The Wanderer and the New West

Home > Science > The Wanderer and the New West > Page 25
The Wanderer and the New West Page 25

by Adam Bender


  There are still police in Vegas. When public money stopped funding their paychecks, the corporate giants and the mafia stepped in. Unlike towns like Liberty, where the de-funding of law enforcement has wiped out formal law enforcement, the corrupt cops of Vegas have managed not only to survive, but to thrive like rats.

  It would be an understatement to say this deregulation had an impact on the police’s priorities. In reaction to these changes, the city’s booming tourism industry has not shrunk so much as it has degenerated. Gone are the families of four and tech conference registrants; in their place are lowlifes looking for the kind of wealth, sex, and power they can’t buy back home.

  This is why Vegas is one of the few places in America that was not renamed during the Born-Again Patriot movement. Vegas has always been synonymous with unchecked freedom.

  What happens in Vegas, stays in Vegas.

  CHAPTER TWENTY-NINE

  It’s Not Your House.

  Rosa gazed with morbid interest out the car window at the parade of leather-clad women and tattoo-splashed thugs walking under the fluorescent streets of Vegas. She was sitting in the back of a limousine with Errol and Charlie. The driver had been Errol’s chauffer from long before the Wanderer even existed. He was a stocky, gray-haired man named José, who insisted he was loyal to only one Breck brother — “Al’s good boy.”

  The reporter never had any reason or desire to come to this candy-coated urban hellhole before. The Wanderer and Kid Hunter appeared unconcerned, but she couldn’t help but watch for potential threats.

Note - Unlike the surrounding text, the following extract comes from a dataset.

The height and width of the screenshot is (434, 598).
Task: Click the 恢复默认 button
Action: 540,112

  She once heard a story about a woman from Liberty named Betty who had been driving here when a man in a puffy jacket stepped out in the middle of the street. Betty had braked hard to avoid hitting him, but when she’d stopped, he’d had a Yossarian automatic rifle pointed at her windshield. Betty had ducked and floored the gas pedal as the first spray of bullets shattered the glass. She’d slammed the car into the shooter, killing him instantly. A crowd of merrymakers stopped to see what had happened, but the big casinos never shut down for a second. And why would they? This was all just part of the show.

  The limo stopped outside tall, turquoise gates with the name Breck inscribed in gold across the middle. The doors parted, and Rosa found herself unable to look away from the great mansion within. The Breck Estate was an adobe-red palace in the style of an old-fashioned Mexican governor’s mansion, glowing brightly under the beams of carefully placed spot lighting. The two-floor building seemed to stretch endlessly in either direction. Despite Errol’s long absence, the lawn and garden surrounding the building appeared to be in good health, as if it’d never occurred to the servants that their master was gone at all. As the car pulled up to the front entrance, she asked, “You’re sure your stepbrother didn’t move in?”

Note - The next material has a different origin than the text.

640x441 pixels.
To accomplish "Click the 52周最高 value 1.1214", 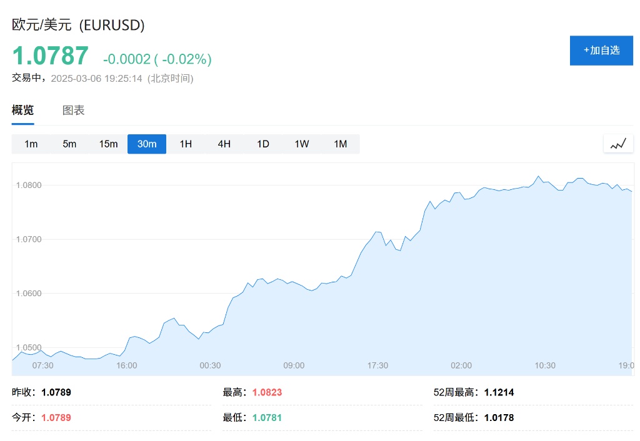I will point(499,393).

  “Gerard moved out a long time ago to a penthouse above the Strip,” Errol replied. “He hated it here, couldn’t wait to get out.”

  José got out of the limo first and opened each of the back doors to let the others out. The Wanderer paused in front of the door to the mansion, as if he wanted to size it up before entering. Finally, he brought forward a key but seemed to have trouble with it, rattling it against the lock.

  “You all right?” Rosa asked him.

  He took a deep breath and unlocked the door. “Fine.”

  *

  Errol wanted to tell Rosie it wasn’t Gerard he was worried about, but the ghost of Helen. He hadn’t been back to the house since that horrible night, and it still didn’t feel right setting foot here again.

  Kid Hunter hooted as they stepped inside. The grand entrance featured a tall ceiling and a redwood spiral staircase. “I think I’m gonna like living here!”

  Living? “You can stay for a few days until we get things sorted out,” the Wanderer insisted.

  Charlie laughed. “I’m just fucking with you, man. I know we can’t stay forever.” He paused a beat. “Or do I?”

  Errol pointed to the stairs and gave directions to the guest rooms. When they’d gone, he took a deep breath and stepped quietly toward the kitchen. He paused briefly in front of a watercolor of the desert landscape, but his eyes crept down to the floor. The stain in the carpet was gone, but he still felt Helen’s presence. His legs weakened, and he had to brace himself against the gilded frame of the painting to keep from falling.

  “Hey, careful. I always liked that piece,” came a syrupy voice from the kitchen.

  Errol turned sharply and caught a tall man with a black mustache standing in the entrance.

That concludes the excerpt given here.